Couple days ago one of my colleagues asked me to implement simple self-logging iterator inherited from enumerate. I tried to inherit directly from it and failed. I absolutely forgot how to use __new__ magic method. It was so embarrassing. I was in a hurry, so I promised myself to solve this puzzle. And I can tell you it is a simple task. Actually it takes 18 lines of code only.

Initial task

First of all I have to explain why we need such iterator, why standard enumerate isn't enough.

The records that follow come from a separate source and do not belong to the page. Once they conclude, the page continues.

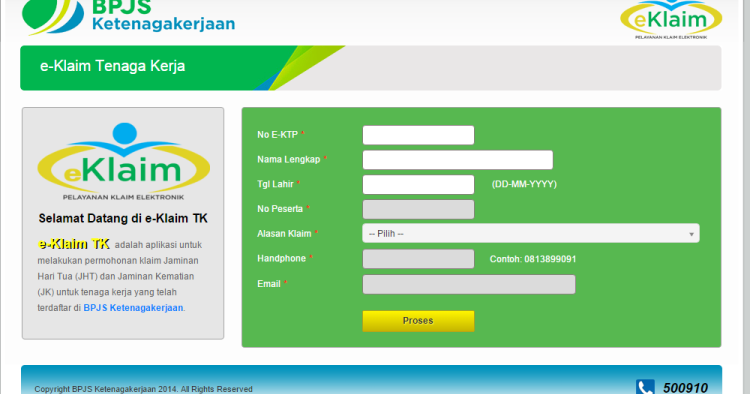The width and height of the screenshot is (750, 394).
Task: Click the eKlaim logo in header
Action: coord(671,20)
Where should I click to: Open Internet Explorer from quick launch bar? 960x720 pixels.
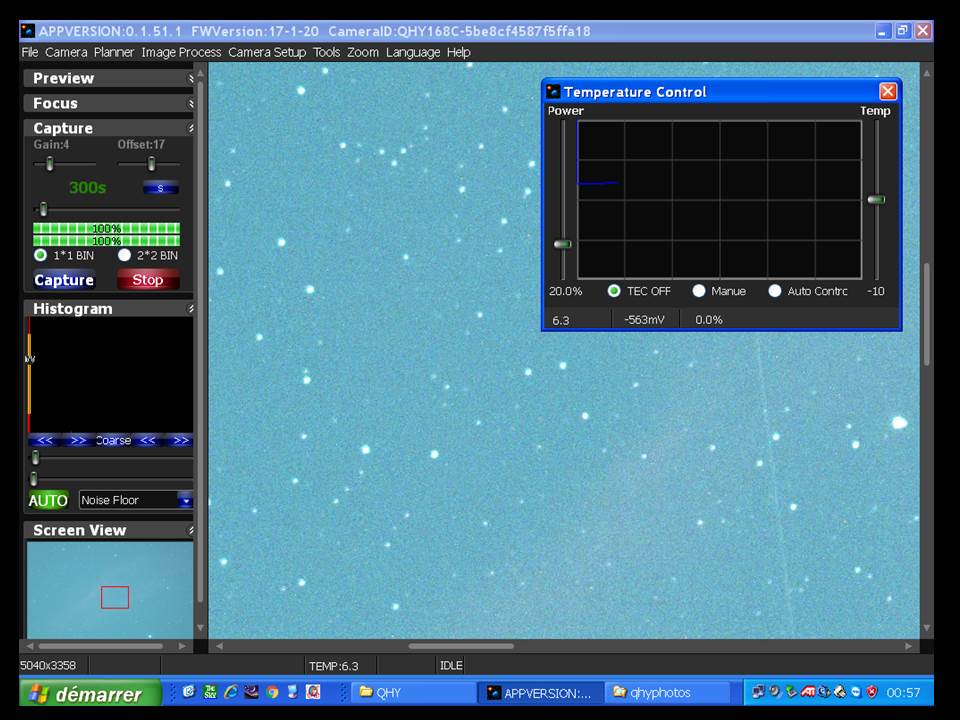click(231, 692)
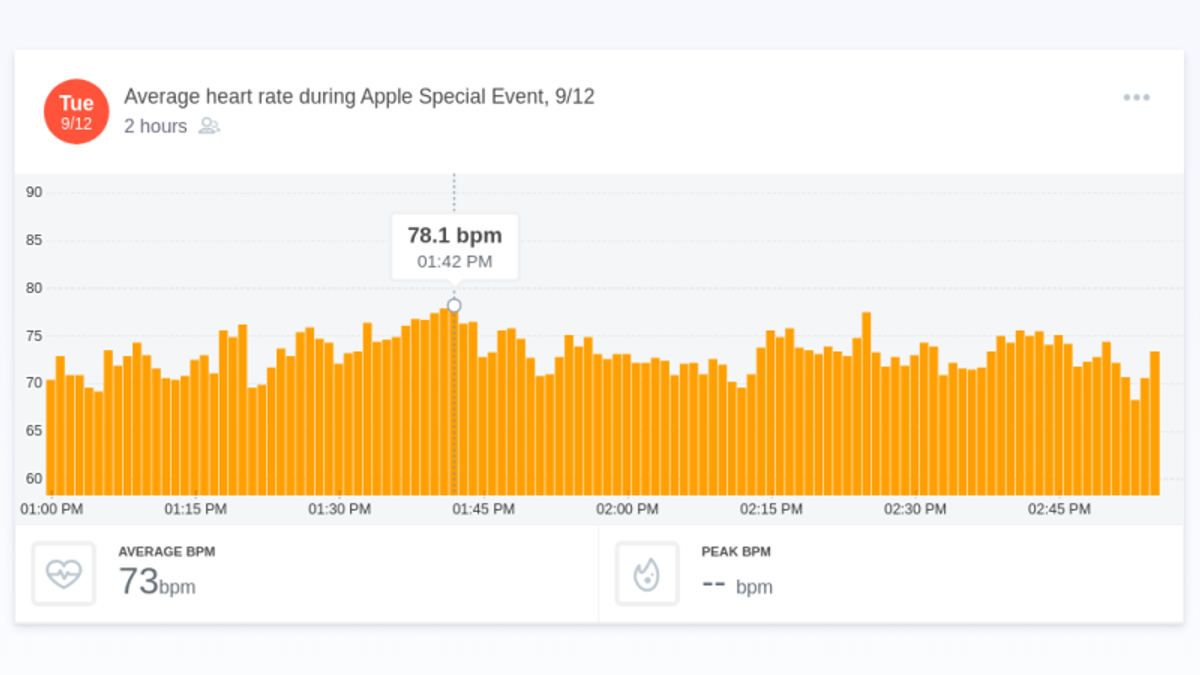Click the heart rate average BPM icon
This screenshot has width=1200, height=675.
click(64, 574)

In our project we had a lot of console tasks with similar structure:

  1. Get bunch of object from DB
  2. Log how many objects you have
  3. Do something with each object from the bunch, log progress every X objects
  4. Log after finish

In python it looked like this:

iterable = get_bunch()
total = len(iterable)

print("total: {}".format(total))

for i, item in enumerate(iterable, start=1):
    try:
        func(item)
    except Exception as e:
        print("catch exception: {}".format(e))

    if not i % 100:
        print("done {} of {}".format(i, total))

print("Done!")

Difference between tasks was only in log messages and func function. It looked like copy-paste code. So we decided to refactor it.

Implementation

Let's try to make class inherited from enumerate. As I mentioned above, we have to override __new__ method because enumerate does it. You should remember that in accordance to documentation if __new__() returns an instance of cls, then the new instance’s __init__() method will be invoked with the same arguments.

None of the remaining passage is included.